L'elefante nella stanza è l'eccesso di euforia dei titoli collegati all'intelligenza artificiale: da Nvidia a Google, da Meta a Microsoft. Passando per Apple e Amazon. Quest'ultimi hanno una valutazione elevata, non a caso il numero uno di Alphabet e Google, Sundar Pichai, di recente ha spaventato i mercati di mezzo mondo affermando che se la bolla dell'intelligenza artificiale scoppiasse nessuna azienda sarebbe immune. Una considerazione alla quale si aggiunge, seppur in modo più velato, il vice presidente de Guindos: c'è «un'elevata concentrazione» con migliaia di miliardi di dollari di capitalizzazione guadagnati da poche, grandi società tecnologiche. «Una correzione dei valori delle magnifiche sette (tra le quali c'è anche Tesla, ndr) avrebbe un impatto sui portafogli istituzionali, mentre le istituzioni finanziarie non bancarie potrebbero amplificare questo incidente con conseguenze per l'intero sistema finanziario», ha sottolineato de Guindos.
Se Sparta piange, Atene non ride. Di conseguenza, un pesante rovescio sui titoli azionari ben difficilmente lascerebbe immune il mercato obbligazionario europeo. Nell'area euro, «i fondamentali di bilancio di alcuni Paesi presentano una persistente debolezza» e «uno scostamento di bilancio potrebbe mettere alla prova la fiducia degli investitori, specialmente nei Paesi con maggioranze politiche fragili». In questo caso, de Guindos non fa il nome, ma è chiaro a tutti che si riferisce in particolar modo alla Francia, dove il primo ministro Sebastien Lecornu guida un governo fragile e ostaggio di forze in parlamento che non sembrano disponibili a utilizzare troppo la cesoia per raddrizzare i conti pubblici. Se il rendimento del decennale francese, che ormai rende di più del Btp italiano di pari durata, dovesse essere colpito da una crisi speculativa gli effetti si sentirebbero in tutta Europa, con il rischio di costringere la Bce a entrare in campo: peraltro con strumenti spuntati, visto che Parigi è tuttora in procedura per deficit eccessivo.

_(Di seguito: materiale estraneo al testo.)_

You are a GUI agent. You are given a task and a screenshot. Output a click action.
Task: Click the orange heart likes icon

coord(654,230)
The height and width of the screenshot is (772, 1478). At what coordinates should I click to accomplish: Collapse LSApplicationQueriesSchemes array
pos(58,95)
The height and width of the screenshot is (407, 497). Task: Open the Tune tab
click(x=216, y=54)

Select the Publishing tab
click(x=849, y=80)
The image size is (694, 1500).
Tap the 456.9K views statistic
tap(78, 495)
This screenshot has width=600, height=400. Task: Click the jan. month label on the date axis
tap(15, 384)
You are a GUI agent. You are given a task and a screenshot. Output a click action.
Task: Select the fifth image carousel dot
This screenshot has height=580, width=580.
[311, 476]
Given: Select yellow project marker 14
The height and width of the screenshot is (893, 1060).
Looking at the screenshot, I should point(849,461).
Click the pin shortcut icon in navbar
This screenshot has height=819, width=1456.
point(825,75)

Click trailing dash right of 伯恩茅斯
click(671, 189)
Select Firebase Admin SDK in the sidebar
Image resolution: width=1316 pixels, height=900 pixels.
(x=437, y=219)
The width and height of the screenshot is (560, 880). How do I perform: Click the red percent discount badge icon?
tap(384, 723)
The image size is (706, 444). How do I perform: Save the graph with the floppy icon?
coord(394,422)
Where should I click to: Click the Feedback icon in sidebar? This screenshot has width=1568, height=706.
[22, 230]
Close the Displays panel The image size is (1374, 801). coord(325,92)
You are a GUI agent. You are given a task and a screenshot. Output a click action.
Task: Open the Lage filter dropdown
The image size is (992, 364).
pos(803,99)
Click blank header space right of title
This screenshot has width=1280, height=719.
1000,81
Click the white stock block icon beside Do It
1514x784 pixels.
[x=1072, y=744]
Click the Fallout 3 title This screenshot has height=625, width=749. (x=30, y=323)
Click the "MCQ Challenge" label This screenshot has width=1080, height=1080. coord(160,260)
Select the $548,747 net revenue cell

Stavolta, a quanto sembra, forse non sarebbe replicabile il whathever it takes di Mario Draghi. Una caduta dei titoli di Stato «sarebbe più difficile da assorbire»: i Paesi europei hanno venduto più debito a investitori privati, spesso fondi esteri, molto più sensibili alle variazioni di prezzo dei bond.
Non a caso, quindi, è arrivato l'avvertimento di de Guindos il quale ha spiegato tuttavia che «finora i mercati hanno accolto senza problemi livelli elevati di emissioni». Non è detto, però, che questo possa continuare a persistere in futuro, in un contesto reso più incerto dai dazi di Donald Trump.